About this exercise
Further down are entries; set down exactly and only the lines from the one with "The width and" up to and including the one with "The image size is (724, 1568).", dropping each picture.

Provided records
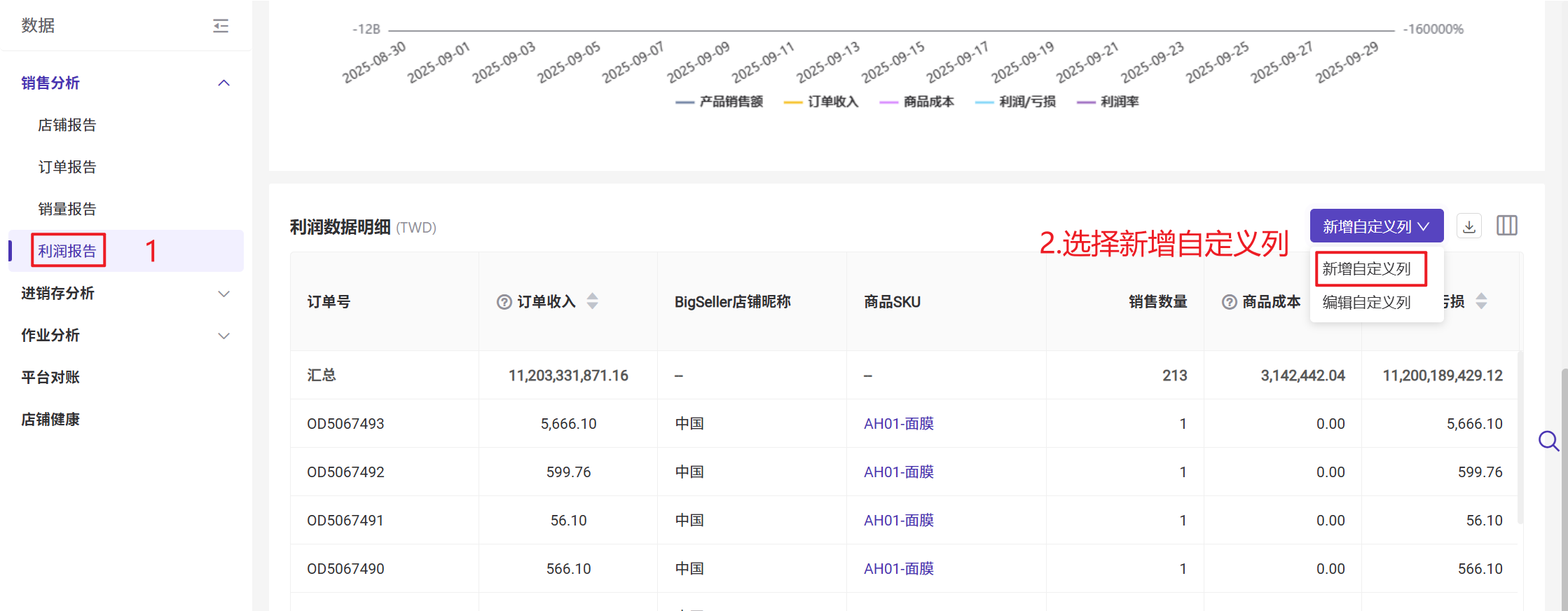Image resolution: width=1568 pixels, height=611 pixels.
Task: Download the profit data using export icon
Action: (x=1469, y=226)
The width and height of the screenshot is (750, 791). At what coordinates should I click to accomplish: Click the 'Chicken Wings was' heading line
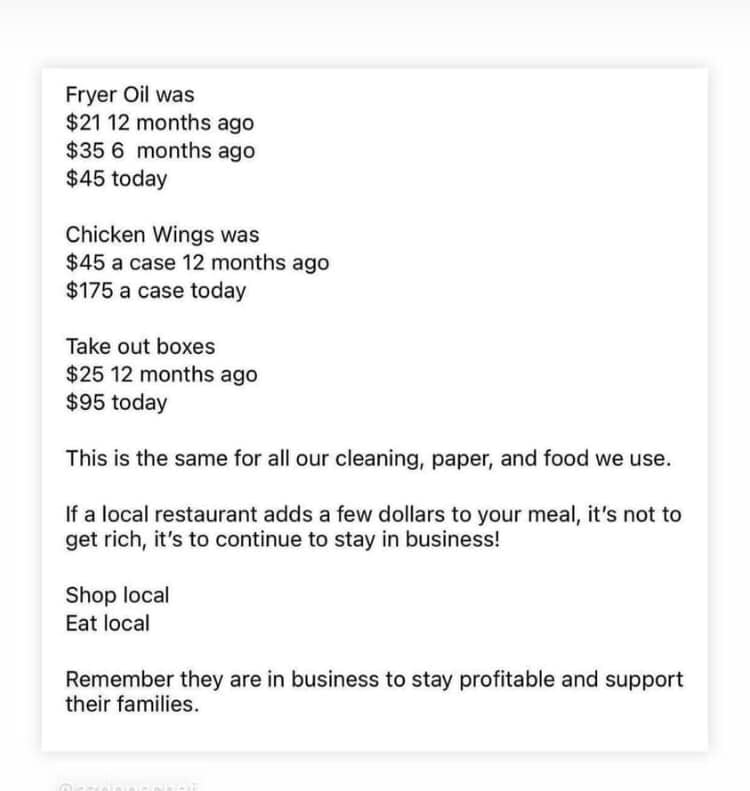(x=162, y=235)
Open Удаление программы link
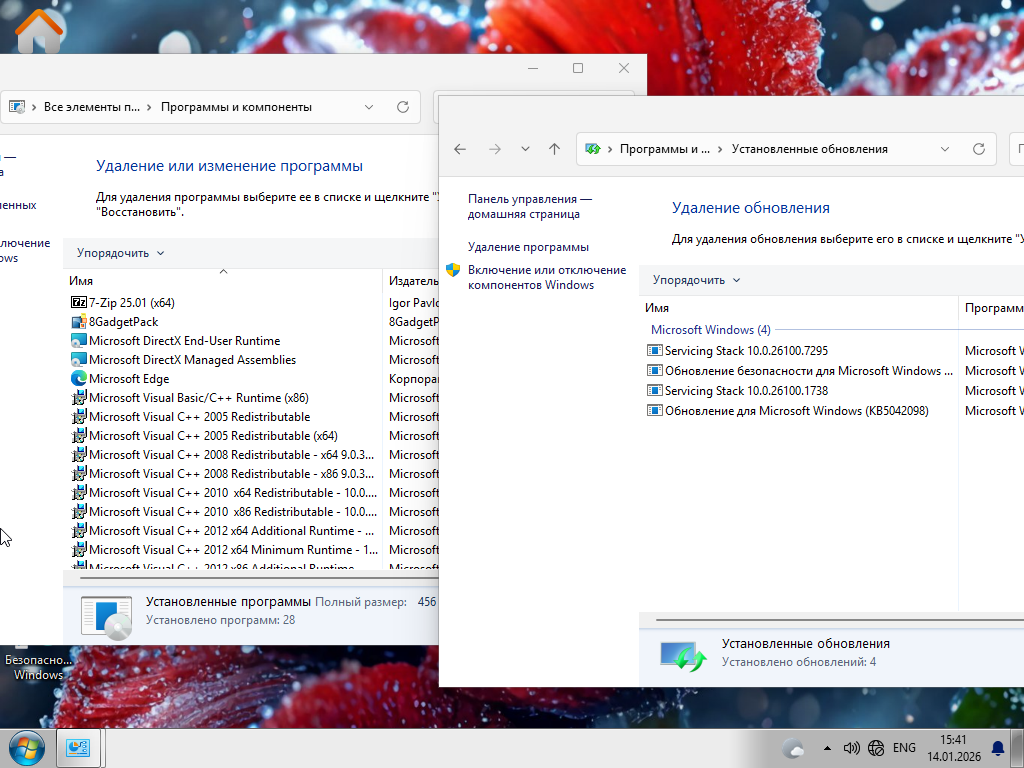The height and width of the screenshot is (768, 1024). pyautogui.click(x=528, y=247)
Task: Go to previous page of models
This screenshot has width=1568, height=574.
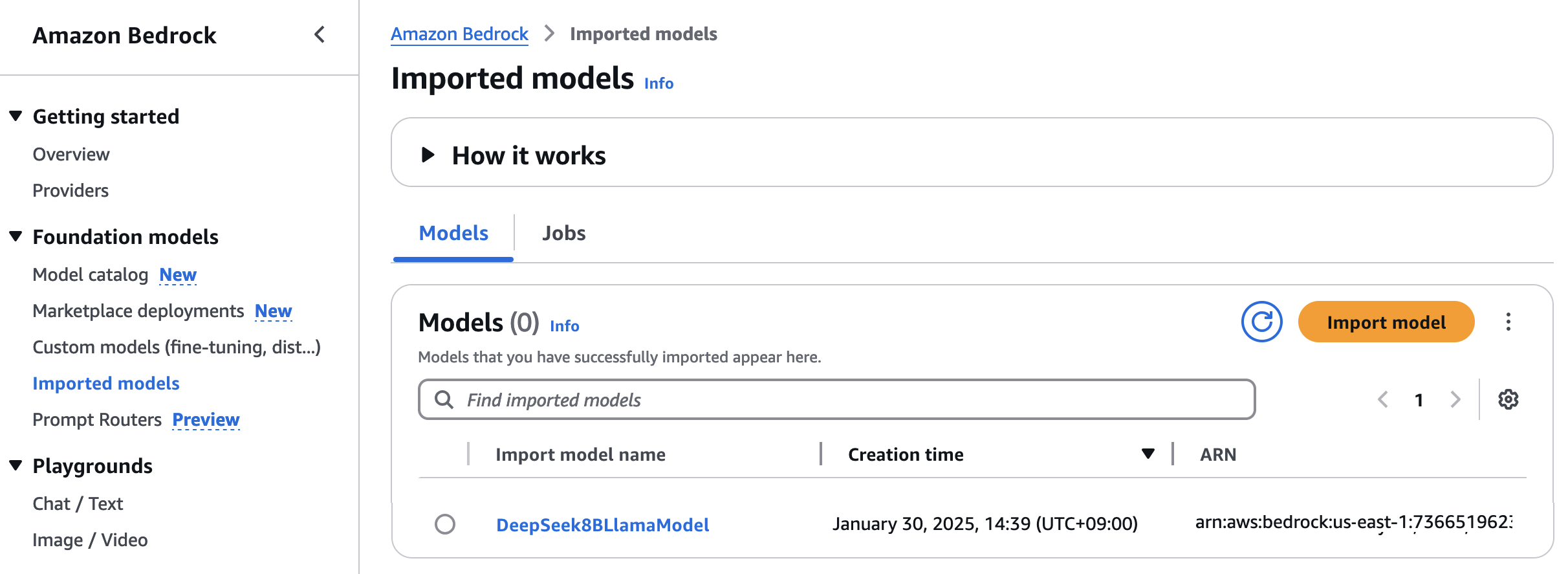Action: coord(1383,399)
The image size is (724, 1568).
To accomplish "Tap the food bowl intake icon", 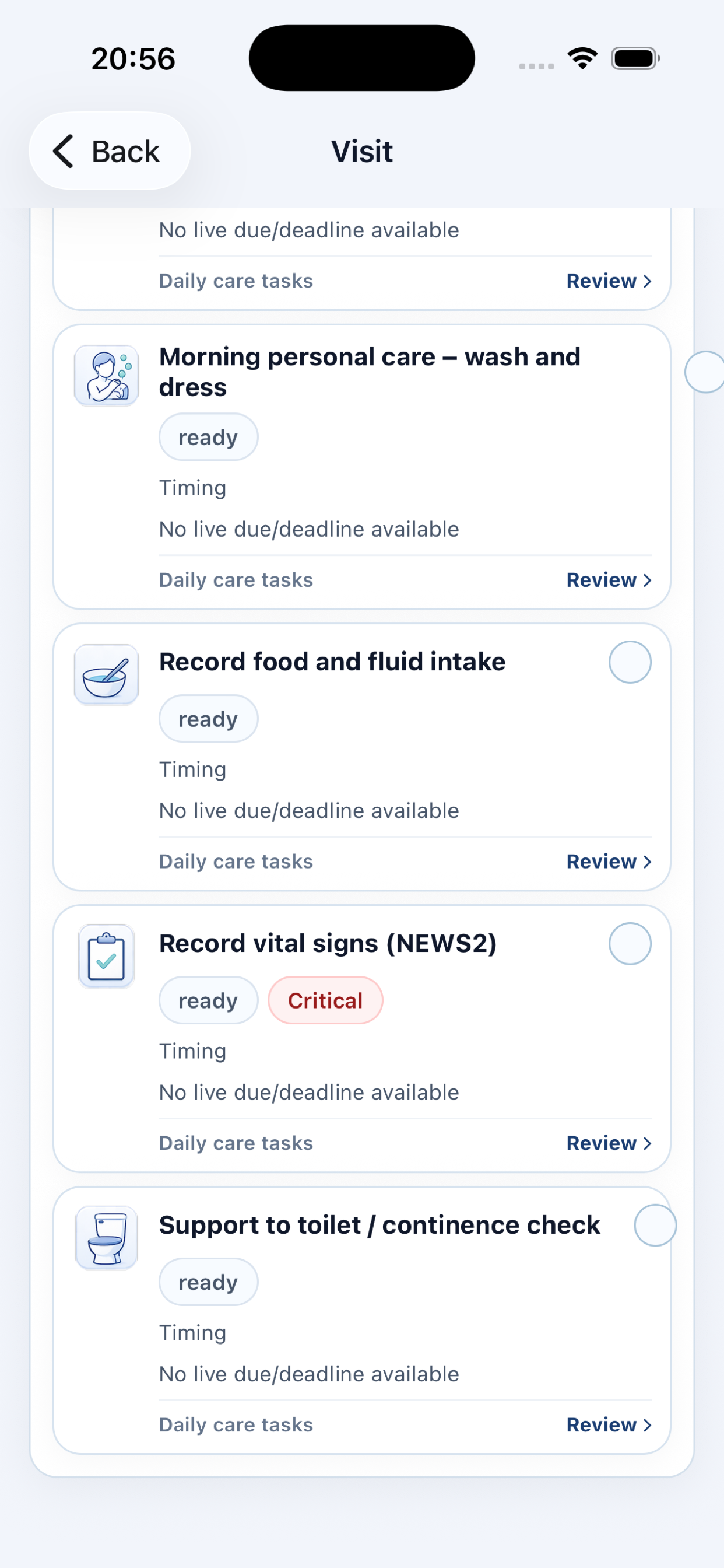I will tap(107, 675).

Answer below
The width and height of the screenshot is (750, 791). At what coordinates should I click to accomplish: Click the 'Chicken Wings was' heading line
(x=162, y=235)
Open Удаление программы link
The height and width of the screenshot is (768, 1024). pyautogui.click(x=528, y=247)
Task: Go to previous page of models
This screenshot has width=1568, height=574.
Action: coord(1383,399)
The image size is (724, 1568).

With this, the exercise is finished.